Use quadratic formula to solve each equation 3k^2+6=6
I get 3/2 but I can't seem to get the other half of the equation such as x=3.7 or .26 etc...
i think you mean 3k^2 + 6k = 6
thus, we can re write this as
3k^2 + 6k - 6 = 0
note that we can factor out 3 from each term and cancel it. thus we can re write this as
k^2 + 2k - 2 = 0
using quadratic formula,
k = [-b +- sqrt(b^2 - 4ac)]/(2a)
substituting,
k = [-2 +- sqrt(2^2 - 4*1*(-2))]/(2*1)
k = [-2 +- sqrt(4 + 8)]/2
k = [-2 +- sqrt(12)]/2
k = [-2 +- 2*sqrt(3)]/2
k = -1 +- sqrt(3)
separating into plus and minus,
k = -1 + sqrt(3) and k = -1 - sqrt(3)
hope this helps~ :)
no.. there is no 6 in front of the k at least not in my text book
To solve the equation 3k^2 + 6 = 6 using the quadratic formula, you should start by rewriting the equation in the form ax^2 + bx + c = 0, where a, b, and c are the coefficients.

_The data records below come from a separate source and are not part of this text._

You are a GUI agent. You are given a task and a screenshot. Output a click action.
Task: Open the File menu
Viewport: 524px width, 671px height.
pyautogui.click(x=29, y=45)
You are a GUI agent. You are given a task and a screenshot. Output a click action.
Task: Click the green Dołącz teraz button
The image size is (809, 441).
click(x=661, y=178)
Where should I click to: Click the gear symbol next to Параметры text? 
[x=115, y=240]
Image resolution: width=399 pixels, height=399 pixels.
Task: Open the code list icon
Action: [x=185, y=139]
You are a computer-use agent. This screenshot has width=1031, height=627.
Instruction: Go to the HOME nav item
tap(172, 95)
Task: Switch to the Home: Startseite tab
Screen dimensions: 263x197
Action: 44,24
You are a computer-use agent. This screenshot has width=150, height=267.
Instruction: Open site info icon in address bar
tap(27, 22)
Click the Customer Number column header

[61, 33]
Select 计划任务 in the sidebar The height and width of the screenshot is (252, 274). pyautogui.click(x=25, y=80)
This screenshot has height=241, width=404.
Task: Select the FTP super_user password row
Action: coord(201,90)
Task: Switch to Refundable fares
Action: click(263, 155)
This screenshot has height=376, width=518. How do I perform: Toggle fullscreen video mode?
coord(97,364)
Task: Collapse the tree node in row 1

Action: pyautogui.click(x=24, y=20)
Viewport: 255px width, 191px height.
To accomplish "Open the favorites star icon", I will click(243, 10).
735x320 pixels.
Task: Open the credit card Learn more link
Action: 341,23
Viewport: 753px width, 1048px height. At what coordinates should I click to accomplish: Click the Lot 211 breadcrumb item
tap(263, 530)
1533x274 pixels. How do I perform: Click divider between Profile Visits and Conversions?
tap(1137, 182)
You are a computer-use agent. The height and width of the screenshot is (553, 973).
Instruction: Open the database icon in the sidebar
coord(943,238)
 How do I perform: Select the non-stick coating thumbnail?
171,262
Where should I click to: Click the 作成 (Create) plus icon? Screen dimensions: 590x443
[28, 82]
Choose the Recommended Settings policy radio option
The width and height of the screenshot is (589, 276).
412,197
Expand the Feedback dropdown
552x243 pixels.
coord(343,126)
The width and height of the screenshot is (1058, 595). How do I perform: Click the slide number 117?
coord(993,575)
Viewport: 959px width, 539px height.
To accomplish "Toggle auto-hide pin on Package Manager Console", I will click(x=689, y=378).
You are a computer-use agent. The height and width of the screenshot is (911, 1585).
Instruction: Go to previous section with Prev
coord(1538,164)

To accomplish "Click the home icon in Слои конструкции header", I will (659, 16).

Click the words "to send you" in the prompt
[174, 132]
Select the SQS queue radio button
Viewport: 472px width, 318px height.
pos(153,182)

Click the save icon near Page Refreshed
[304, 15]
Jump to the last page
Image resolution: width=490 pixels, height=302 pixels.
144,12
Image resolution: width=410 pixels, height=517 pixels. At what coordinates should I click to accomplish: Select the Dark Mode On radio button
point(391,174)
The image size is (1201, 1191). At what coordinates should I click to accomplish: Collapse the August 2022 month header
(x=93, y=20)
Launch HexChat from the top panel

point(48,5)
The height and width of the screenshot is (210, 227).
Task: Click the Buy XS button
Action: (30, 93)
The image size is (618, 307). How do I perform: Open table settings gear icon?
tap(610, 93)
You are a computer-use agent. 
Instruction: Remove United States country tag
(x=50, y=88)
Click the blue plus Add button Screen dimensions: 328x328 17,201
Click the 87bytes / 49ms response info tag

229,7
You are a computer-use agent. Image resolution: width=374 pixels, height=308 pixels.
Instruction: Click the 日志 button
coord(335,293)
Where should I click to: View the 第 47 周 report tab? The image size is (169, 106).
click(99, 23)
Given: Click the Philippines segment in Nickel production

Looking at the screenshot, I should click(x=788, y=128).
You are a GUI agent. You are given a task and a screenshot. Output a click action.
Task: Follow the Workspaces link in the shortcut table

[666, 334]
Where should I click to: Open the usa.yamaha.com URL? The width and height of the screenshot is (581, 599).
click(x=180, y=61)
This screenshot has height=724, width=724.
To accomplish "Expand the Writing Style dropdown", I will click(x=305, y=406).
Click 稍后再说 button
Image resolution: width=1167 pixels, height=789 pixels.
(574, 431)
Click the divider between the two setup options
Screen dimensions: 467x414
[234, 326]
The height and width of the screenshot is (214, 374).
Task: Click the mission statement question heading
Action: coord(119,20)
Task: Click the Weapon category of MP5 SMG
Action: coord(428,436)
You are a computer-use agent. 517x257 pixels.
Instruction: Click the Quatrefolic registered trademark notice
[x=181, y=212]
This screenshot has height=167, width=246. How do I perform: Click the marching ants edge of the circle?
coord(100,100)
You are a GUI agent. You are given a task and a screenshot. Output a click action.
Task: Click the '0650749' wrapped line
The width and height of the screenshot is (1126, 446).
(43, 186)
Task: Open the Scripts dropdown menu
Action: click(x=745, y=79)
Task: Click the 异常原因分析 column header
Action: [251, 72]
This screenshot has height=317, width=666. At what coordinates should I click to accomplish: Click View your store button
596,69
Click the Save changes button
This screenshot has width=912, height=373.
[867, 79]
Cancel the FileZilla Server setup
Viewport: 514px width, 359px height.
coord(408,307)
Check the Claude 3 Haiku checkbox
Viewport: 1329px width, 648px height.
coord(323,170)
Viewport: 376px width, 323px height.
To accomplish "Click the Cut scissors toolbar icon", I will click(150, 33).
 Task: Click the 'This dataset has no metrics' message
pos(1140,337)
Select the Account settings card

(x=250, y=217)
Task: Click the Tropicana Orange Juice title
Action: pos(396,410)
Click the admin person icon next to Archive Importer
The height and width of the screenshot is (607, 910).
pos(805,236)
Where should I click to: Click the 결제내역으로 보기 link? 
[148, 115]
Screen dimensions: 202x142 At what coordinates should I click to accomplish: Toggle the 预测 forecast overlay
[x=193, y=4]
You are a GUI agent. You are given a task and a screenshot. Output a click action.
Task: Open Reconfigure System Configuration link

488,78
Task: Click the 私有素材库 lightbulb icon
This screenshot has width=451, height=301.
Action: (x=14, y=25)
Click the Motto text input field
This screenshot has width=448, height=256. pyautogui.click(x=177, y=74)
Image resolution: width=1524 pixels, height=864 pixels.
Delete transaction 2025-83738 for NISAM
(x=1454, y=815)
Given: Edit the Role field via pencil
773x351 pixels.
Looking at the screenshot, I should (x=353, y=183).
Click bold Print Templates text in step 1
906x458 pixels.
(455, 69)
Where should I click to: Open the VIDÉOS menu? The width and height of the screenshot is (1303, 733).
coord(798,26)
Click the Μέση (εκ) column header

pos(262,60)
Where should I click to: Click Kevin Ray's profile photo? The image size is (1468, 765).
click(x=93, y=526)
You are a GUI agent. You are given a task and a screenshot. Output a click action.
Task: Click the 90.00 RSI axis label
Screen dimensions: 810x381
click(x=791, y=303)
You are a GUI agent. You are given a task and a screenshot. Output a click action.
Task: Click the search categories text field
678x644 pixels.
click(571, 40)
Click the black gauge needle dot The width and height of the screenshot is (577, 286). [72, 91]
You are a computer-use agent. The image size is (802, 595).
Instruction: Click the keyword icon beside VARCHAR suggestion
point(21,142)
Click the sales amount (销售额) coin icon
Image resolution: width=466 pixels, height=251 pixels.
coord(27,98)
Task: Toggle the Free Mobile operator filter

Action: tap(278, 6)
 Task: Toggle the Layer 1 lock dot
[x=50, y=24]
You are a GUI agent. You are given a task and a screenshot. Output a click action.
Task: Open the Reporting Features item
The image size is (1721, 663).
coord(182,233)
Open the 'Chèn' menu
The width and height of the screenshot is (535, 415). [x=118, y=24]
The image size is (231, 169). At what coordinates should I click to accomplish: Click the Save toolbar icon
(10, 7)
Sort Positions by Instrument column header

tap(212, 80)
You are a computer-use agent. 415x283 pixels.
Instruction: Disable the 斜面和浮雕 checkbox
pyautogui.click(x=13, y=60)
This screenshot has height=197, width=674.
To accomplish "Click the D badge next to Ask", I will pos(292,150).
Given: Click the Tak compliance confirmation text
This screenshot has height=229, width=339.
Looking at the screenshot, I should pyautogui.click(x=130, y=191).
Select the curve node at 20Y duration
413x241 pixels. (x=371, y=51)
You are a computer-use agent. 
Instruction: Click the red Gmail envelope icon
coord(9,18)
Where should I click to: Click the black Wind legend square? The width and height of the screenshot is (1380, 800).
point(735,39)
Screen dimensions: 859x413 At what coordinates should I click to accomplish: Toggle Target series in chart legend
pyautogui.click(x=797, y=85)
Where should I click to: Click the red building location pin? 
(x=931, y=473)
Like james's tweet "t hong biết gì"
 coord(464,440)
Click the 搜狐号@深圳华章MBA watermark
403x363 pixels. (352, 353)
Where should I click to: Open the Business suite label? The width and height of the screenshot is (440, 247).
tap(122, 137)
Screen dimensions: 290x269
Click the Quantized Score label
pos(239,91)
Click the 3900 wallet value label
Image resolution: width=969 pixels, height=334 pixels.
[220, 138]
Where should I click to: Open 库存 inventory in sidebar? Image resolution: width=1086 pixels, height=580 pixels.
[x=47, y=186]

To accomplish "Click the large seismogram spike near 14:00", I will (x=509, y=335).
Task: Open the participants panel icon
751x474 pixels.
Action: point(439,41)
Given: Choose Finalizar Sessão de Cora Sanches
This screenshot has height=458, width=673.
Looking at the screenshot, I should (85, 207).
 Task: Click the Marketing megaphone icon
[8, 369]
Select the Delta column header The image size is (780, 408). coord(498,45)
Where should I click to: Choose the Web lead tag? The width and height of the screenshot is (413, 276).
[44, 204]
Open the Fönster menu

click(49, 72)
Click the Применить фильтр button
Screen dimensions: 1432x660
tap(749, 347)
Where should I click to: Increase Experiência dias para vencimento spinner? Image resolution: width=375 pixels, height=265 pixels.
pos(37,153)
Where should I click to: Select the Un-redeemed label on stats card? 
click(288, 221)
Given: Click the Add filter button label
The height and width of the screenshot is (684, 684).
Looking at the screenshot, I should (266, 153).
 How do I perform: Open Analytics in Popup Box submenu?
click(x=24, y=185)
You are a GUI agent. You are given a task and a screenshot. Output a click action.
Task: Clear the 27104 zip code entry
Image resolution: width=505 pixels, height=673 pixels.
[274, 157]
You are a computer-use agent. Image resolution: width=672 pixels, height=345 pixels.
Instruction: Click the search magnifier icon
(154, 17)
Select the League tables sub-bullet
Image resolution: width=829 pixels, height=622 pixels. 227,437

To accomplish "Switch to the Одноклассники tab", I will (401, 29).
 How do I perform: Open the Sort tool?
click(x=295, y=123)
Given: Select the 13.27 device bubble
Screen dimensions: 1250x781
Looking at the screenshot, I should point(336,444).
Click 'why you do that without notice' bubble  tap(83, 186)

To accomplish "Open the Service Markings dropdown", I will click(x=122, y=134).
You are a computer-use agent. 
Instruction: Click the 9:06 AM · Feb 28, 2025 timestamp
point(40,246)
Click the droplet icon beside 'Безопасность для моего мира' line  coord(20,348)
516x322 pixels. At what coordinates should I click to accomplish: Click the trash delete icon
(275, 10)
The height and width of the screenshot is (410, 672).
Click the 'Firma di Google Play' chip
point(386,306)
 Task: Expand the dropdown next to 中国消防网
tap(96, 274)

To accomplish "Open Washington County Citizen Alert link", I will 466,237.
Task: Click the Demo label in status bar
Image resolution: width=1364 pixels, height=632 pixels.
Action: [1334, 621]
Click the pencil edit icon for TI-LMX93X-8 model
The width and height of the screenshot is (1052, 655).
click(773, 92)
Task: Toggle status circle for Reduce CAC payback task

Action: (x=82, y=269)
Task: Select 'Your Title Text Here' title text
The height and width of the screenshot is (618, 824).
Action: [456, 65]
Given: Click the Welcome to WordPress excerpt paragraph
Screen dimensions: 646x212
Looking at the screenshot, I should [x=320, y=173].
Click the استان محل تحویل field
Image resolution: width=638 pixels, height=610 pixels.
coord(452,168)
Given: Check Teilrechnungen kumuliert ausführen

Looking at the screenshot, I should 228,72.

In this case, rearrange the equation to get:
3k^2 + 6 - 6 = 0
3k^2 = 0
The equation is now in the desired form, with a = 3, b = 0, and c = 0.
Next, you can apply the quadratic formula, which states that for an equation of the form ax^2 + bx + c = 0, the solutions can be found using the following formula:
x = (-b ± √(b^2 - 4ac)) / (2a)
Plugging in the values from our equation, we get:
k = (-0 ± √(0^2 - 4 * 3 * 0)) / (2 * 3)
Simplifying further:
k = (± √(0 - 0)) / 6
k = (± √0) / 6
Since the discriminant (b^2 - 4ac) is zero, the square root of zero is zero. Therefore, we get:
k = ± 0 / 6
k = 0
Hence, the equation 3k^2 + 6 = 6 has one real solution, which is k = 0.